### [YOUR OBJECTIVE]
From the line containing "1440x780 pixels." to the last line of the records below, retype every line exactly and output nothing else.

### [Records from a data source]
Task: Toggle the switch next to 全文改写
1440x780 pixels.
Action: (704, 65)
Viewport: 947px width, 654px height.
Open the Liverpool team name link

### [SOLUTION FOR THIS TASK]
1440x780 pixels.
Action: (704, 65)
Viewport: 947px width, 654px height.
Open the Liverpool team name link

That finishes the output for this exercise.